REQUIREMENTS:
Return every row below unchanged, character for character.

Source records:
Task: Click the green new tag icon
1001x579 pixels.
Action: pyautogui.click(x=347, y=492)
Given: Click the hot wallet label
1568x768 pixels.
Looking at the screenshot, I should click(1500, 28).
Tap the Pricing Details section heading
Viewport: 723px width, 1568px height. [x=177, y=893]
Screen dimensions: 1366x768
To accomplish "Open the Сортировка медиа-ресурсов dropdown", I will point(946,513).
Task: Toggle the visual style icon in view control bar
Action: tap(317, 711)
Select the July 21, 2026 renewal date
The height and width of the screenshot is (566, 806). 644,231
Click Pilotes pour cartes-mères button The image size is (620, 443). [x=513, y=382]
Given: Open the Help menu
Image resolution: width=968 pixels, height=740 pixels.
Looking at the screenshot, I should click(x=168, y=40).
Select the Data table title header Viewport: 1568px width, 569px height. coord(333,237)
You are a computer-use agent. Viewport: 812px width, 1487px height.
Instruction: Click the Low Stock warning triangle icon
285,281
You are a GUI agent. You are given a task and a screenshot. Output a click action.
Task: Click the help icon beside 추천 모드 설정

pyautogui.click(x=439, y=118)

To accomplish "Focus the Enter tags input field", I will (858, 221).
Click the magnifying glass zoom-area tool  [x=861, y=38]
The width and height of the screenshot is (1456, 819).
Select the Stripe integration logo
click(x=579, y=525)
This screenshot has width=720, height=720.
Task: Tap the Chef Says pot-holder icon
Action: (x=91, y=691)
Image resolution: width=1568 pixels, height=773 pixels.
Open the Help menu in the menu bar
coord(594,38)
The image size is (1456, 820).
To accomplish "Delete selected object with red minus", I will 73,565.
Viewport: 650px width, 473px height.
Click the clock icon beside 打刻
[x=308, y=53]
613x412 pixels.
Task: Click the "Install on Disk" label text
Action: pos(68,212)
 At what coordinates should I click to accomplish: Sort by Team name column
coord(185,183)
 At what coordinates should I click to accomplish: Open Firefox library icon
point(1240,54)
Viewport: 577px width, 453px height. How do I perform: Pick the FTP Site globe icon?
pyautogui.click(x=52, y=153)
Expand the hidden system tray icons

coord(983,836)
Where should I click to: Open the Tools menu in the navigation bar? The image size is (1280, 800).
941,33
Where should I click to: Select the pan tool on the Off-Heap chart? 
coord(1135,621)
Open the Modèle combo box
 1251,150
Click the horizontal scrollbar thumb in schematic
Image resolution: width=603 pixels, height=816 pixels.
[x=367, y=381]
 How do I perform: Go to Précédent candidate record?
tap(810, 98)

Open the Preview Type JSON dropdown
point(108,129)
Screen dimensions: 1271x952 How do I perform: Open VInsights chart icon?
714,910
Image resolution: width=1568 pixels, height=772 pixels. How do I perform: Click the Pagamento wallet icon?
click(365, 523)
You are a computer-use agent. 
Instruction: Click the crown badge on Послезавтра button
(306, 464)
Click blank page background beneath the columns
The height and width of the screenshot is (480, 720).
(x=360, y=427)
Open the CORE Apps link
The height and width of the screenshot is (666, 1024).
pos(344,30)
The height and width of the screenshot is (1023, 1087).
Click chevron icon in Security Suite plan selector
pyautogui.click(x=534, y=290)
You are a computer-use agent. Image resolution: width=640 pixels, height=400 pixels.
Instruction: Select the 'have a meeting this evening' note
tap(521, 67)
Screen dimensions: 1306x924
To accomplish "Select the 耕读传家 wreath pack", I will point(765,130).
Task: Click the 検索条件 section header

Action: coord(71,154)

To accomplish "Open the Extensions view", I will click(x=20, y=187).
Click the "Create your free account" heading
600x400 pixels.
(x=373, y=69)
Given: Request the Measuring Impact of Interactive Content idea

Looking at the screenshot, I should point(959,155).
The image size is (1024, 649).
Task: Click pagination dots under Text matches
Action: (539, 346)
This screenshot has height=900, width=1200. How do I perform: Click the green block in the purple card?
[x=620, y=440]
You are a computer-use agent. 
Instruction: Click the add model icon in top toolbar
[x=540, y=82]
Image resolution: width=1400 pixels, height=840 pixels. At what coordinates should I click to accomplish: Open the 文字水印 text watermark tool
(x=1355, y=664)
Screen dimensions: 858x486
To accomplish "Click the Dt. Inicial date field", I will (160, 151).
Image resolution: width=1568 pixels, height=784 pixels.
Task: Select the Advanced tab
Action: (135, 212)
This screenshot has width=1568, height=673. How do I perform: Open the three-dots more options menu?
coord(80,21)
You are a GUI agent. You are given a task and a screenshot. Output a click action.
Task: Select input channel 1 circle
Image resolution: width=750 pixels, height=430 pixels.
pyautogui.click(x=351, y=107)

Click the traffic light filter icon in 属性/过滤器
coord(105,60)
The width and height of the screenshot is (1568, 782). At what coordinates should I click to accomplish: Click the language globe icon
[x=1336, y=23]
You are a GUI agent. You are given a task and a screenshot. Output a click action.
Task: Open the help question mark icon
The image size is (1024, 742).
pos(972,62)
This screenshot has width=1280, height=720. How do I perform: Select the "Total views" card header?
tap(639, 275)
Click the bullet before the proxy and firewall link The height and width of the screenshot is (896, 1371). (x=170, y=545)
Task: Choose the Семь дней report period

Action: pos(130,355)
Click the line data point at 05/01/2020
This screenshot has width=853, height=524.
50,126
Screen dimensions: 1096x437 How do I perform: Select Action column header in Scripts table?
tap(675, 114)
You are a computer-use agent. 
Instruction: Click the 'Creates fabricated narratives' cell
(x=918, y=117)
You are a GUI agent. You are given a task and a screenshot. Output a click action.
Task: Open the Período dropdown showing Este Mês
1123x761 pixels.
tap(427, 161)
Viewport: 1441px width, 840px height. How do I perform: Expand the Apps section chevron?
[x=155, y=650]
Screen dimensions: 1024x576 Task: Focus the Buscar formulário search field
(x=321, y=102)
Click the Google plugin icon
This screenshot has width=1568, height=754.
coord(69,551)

RESULT:
Task: Click the green new tag icon
1001x579 pixels.
Action: pyautogui.click(x=347, y=492)
Given: Click the hot wallet label
1568x768 pixels.
Looking at the screenshot, I should click(1500, 28).
Tap the Pricing Details section heading
Viewport: 723px width, 1568px height. [x=177, y=893]
Screen dimensions: 1366x768
To accomplish "Open the Сортировка медиа-ресурсов dropdown", I will point(946,513).
Task: Toggle the visual style icon in view control bar
Action: tap(317, 711)
Select the July 21, 2026 renewal date
The height and width of the screenshot is (566, 806). 644,231
Click Pilotes pour cartes-mères button The image size is (620, 443). [x=513, y=382]
Given: Open the Help menu
Image resolution: width=968 pixels, height=740 pixels.
Looking at the screenshot, I should click(x=168, y=40).
Select the Data table title header Viewport: 1568px width, 569px height. coord(333,237)
You are a computer-use agent. Viewport: 812px width, 1487px height.
Instruction: Click the Low Stock warning triangle icon
285,281
You are a GUI agent. You are given a task and a screenshot. Output a click action.
Task: Click the help icon beside 추천 모드 설정

pyautogui.click(x=439, y=118)

To accomplish "Focus the Enter tags input field", I will (858, 221).
Click the magnifying glass zoom-area tool  [x=861, y=38]
The width and height of the screenshot is (1456, 819).
Select the Stripe integration logo
click(x=579, y=525)
This screenshot has width=720, height=720.
Task: Tap the Chef Says pot-holder icon
Action: (x=91, y=691)
Image resolution: width=1568 pixels, height=773 pixels.
Open the Help menu in the menu bar
coord(594,38)
The image size is (1456, 820).
To accomplish "Delete selected object with red minus", I will 73,565.
Viewport: 650px width, 473px height.
Click the clock icon beside 打刻
[x=308, y=53]
613x412 pixels.
Task: Click the "Install on Disk" label text
Action: pos(68,212)
 At what coordinates should I click to accomplish: Sort by Team name column
coord(185,183)
 At what coordinates should I click to accomplish: Open Firefox library icon
point(1240,54)
Viewport: 577px width, 453px height. How do I perform: Pick the FTP Site globe icon?
pyautogui.click(x=52, y=153)
Expand the hidden system tray icons

coord(983,836)
Where should I click to: Open the Tools menu in the navigation bar? The image size is (1280, 800).
941,33
Where should I click to: Select the pan tool on the Off-Heap chart? 
coord(1135,621)
Open the Modèle combo box
 1251,150
Click the horizontal scrollbar thumb in schematic
Image resolution: width=603 pixels, height=816 pixels.
[x=367, y=381]
 How do I perform: Go to Précédent candidate record?
tap(810, 98)

Open the Preview Type JSON dropdown
point(108,129)
Screen dimensions: 1271x952 How do I perform: Open VInsights chart icon?
714,910
Image resolution: width=1568 pixels, height=772 pixels. How do I perform: Click the Pagamento wallet icon?
click(365, 523)
You are a computer-use agent. 
Instruction: Click the crown badge on Послезавтра button
(306, 464)
Click blank page background beneath the columns
The height and width of the screenshot is (480, 720).
(x=360, y=427)
Open the CORE Apps link
The height and width of the screenshot is (666, 1024).
pos(344,30)
The height and width of the screenshot is (1023, 1087).
Click chevron icon in Security Suite plan selector
pyautogui.click(x=534, y=290)
You are a computer-use agent. Image resolution: width=640 pixels, height=400 pixels.
Instruction: Select the 'have a meeting this evening' note
tap(521, 67)
Screen dimensions: 1306x924
To accomplish "Select the 耕读传家 wreath pack", I will point(765,130).
Task: Click the 検索条件 section header

Action: coord(71,154)

To accomplish "Open the Extensions view", I will click(x=20, y=187).
Click the "Create your free account" heading
600x400 pixels.
(x=373, y=69)
Given: Request the Measuring Impact of Interactive Content idea

Looking at the screenshot, I should point(959,155).
The image size is (1024, 649).
Task: Click pagination dots under Text matches
Action: (539, 346)
This screenshot has height=900, width=1200. How do I perform: Click the green block in the purple card?
[x=620, y=440]
You are a computer-use agent. 
Instruction: Click the add model icon in top toolbar
[x=540, y=82]
Image resolution: width=1400 pixels, height=840 pixels. At what coordinates should I click to accomplish: Open the 文字水印 text watermark tool
(x=1355, y=664)
Screen dimensions: 858x486
To accomplish "Click the Dt. Inicial date field", I will (160, 151).
Image resolution: width=1568 pixels, height=784 pixels.
Task: Select the Advanced tab
Action: (135, 212)
This screenshot has width=1568, height=673. How do I perform: Open the three-dots more options menu?
coord(80,21)
You are a GUI agent. You are given a task and a screenshot. Output a click action.
Task: Select input channel 1 circle
Image resolution: width=750 pixels, height=430 pixels.
pyautogui.click(x=351, y=107)

Click the traffic light filter icon in 属性/过滤器
coord(105,60)
The width and height of the screenshot is (1568, 782). At what coordinates should I click to accomplish: Click the language globe icon
[x=1336, y=23]
You are a GUI agent. You are given a task and a screenshot. Output a click action.
Task: Open the help question mark icon
The image size is (1024, 742).
pos(972,62)
This screenshot has width=1280, height=720. How do I perform: Select the "Total views" card header?
tap(639, 275)
Click the bullet before the proxy and firewall link The height and width of the screenshot is (896, 1371). (x=170, y=545)
Task: Choose the Семь дней report period

Action: pos(130,355)
Click the line data point at 05/01/2020
This screenshot has width=853, height=524.
50,126
Screen dimensions: 1096x437 How do I perform: Select Action column header in Scripts table?
tap(675, 114)
You are a computer-use agent. 
Instruction: Click the 'Creates fabricated narratives' cell
(x=918, y=117)
You are a GUI agent. You are given a task and a screenshot. Output a click action.
Task: Open the Período dropdown showing Este Mês
1123x761 pixels.
tap(427, 161)
Viewport: 1441px width, 840px height. How do I perform: Expand the Apps section chevron?
[x=155, y=650]
Screen dimensions: 1024x576 Task: Focus the Buscar formulário search field
(x=321, y=102)
Click the Google plugin icon
This screenshot has width=1568, height=754.
coord(69,551)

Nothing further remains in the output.